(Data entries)
◆ ◆ ◆ ◆ ◆ ◆ ◆
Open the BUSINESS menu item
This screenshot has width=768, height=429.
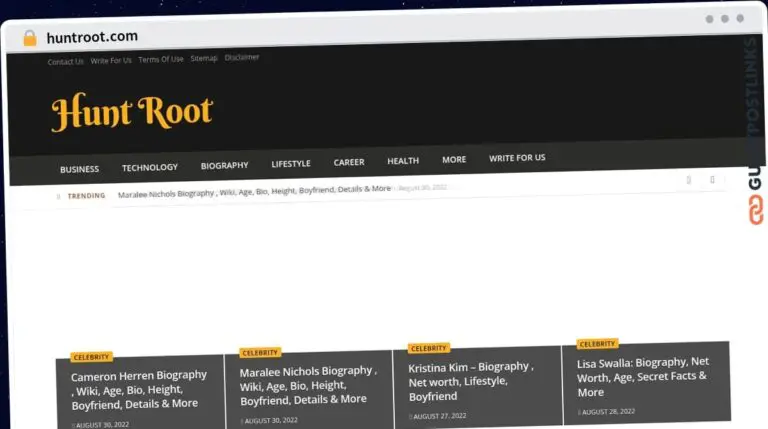click(79, 169)
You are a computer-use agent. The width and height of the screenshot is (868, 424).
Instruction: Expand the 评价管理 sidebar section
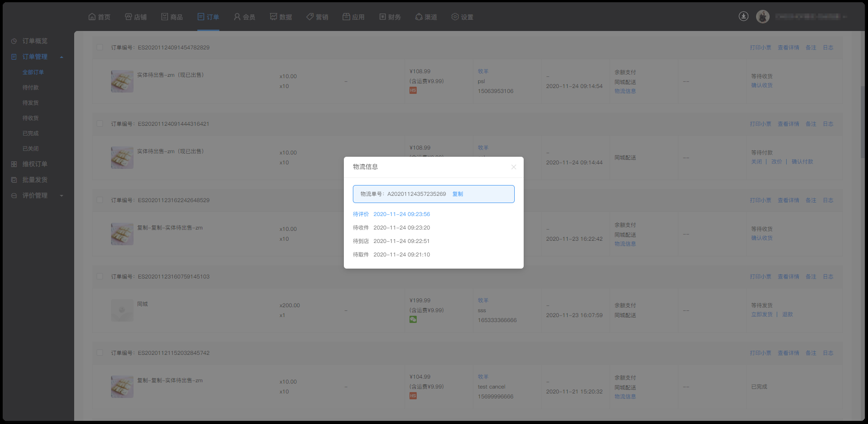tap(62, 196)
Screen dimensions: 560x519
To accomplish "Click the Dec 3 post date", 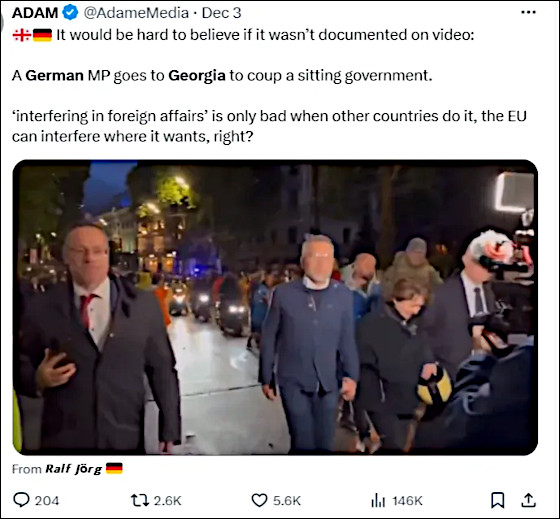I will pos(221,13).
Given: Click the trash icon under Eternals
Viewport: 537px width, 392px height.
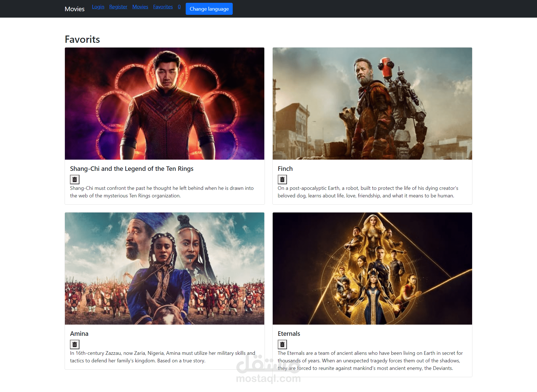Looking at the screenshot, I should point(282,344).
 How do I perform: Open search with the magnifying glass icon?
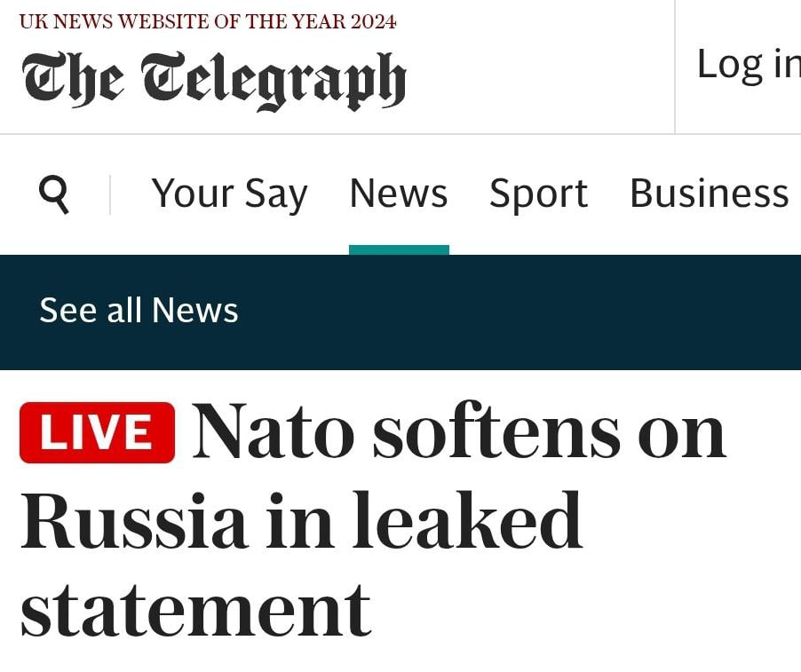coord(54,194)
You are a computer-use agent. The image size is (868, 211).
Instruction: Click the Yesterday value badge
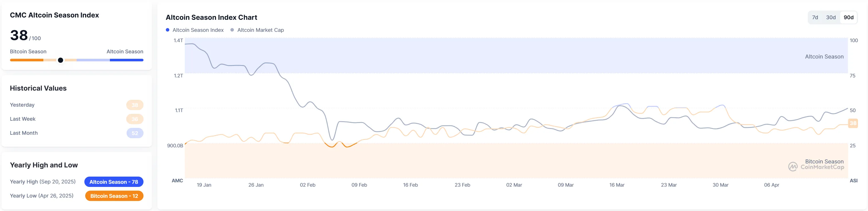135,105
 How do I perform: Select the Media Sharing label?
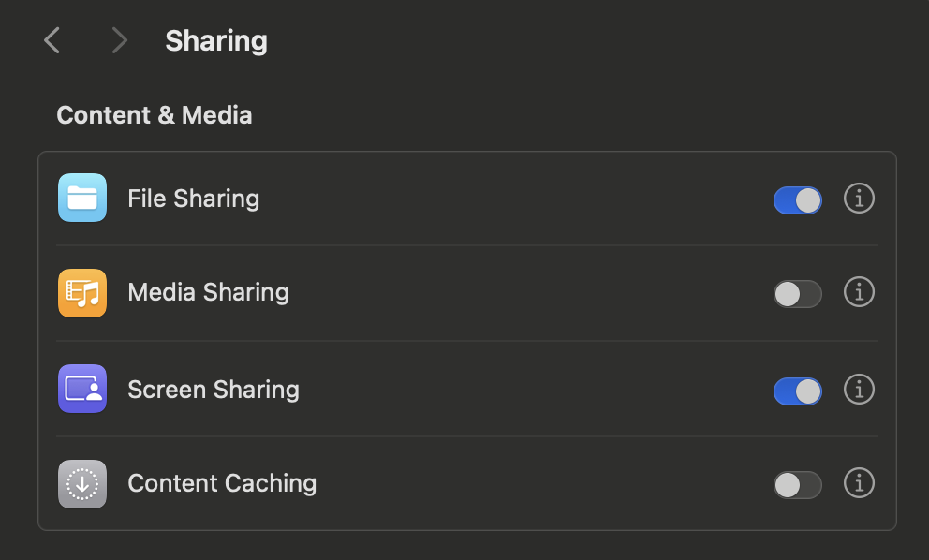click(209, 292)
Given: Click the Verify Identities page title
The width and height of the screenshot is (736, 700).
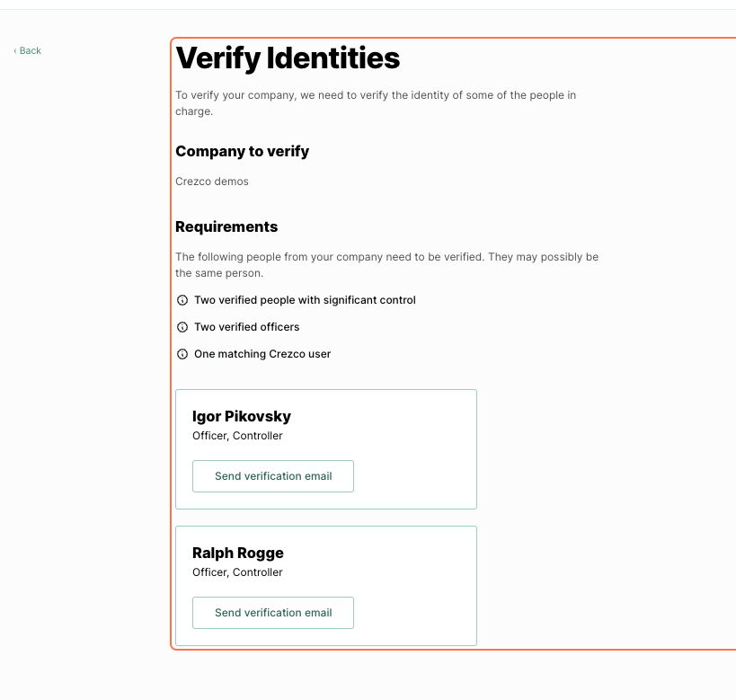Looking at the screenshot, I should coord(288,58).
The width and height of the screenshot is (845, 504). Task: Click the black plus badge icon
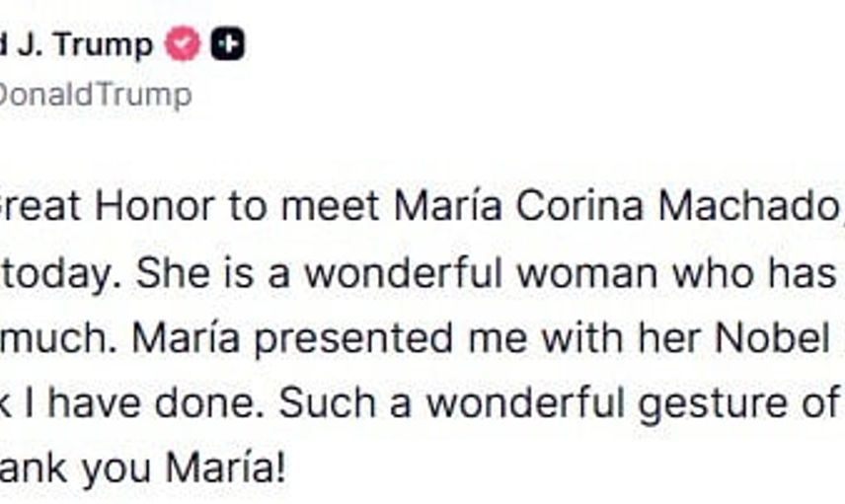228,44
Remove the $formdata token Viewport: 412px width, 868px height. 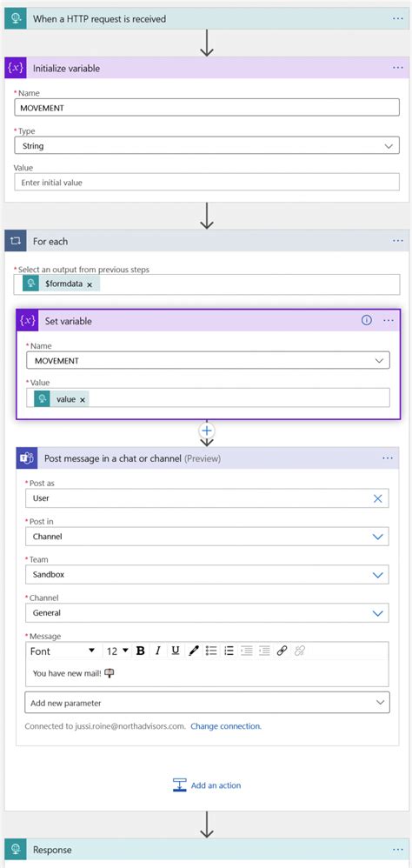[90, 284]
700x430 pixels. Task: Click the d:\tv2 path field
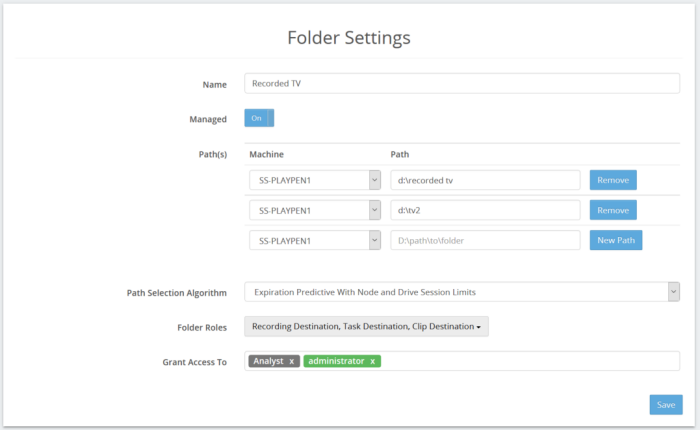click(x=485, y=210)

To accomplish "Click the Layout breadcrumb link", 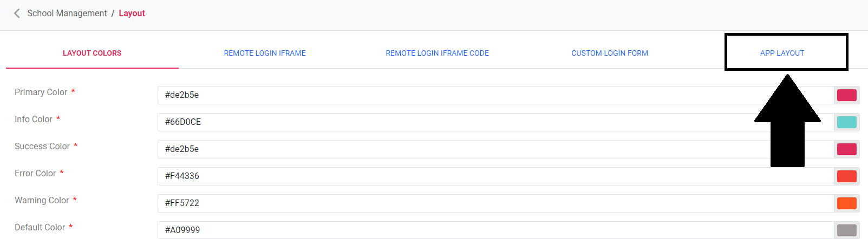I will 132,14.
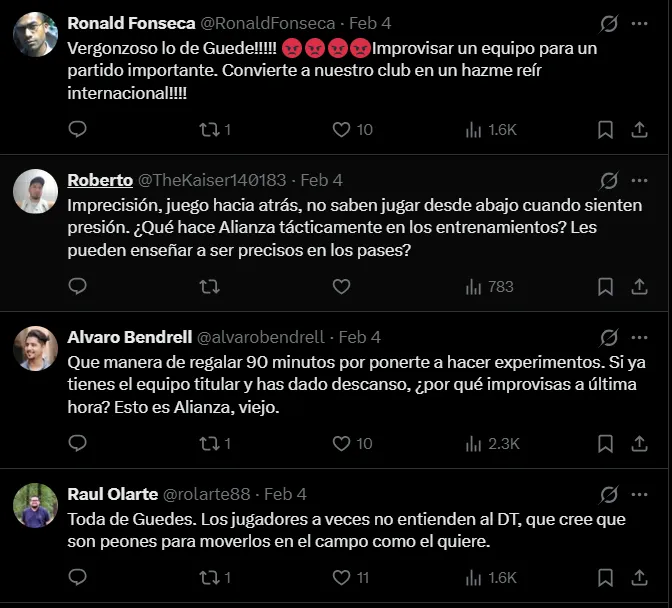Retweet Raul Olarte's post
This screenshot has width=672, height=608.
[x=210, y=577]
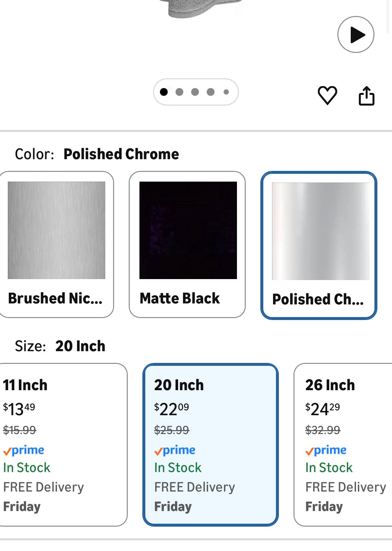Tap the Matte Black label text
The image size is (392, 551).
[180, 298]
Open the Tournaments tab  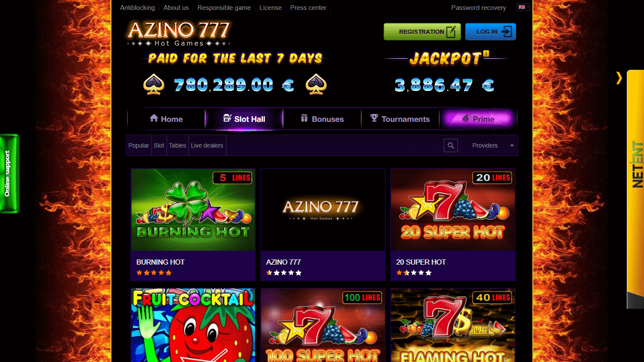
◆ ◆ ◆ ◆ ◆ ◆ ◆
— Exercise description —
Which lines of the data include the string "computer"? Copy each of them.

— Task answer —
You are a computer-use agent. The width and height of the screenshot is (868, 424).
You are a computer-use agent. The image size is (868, 211).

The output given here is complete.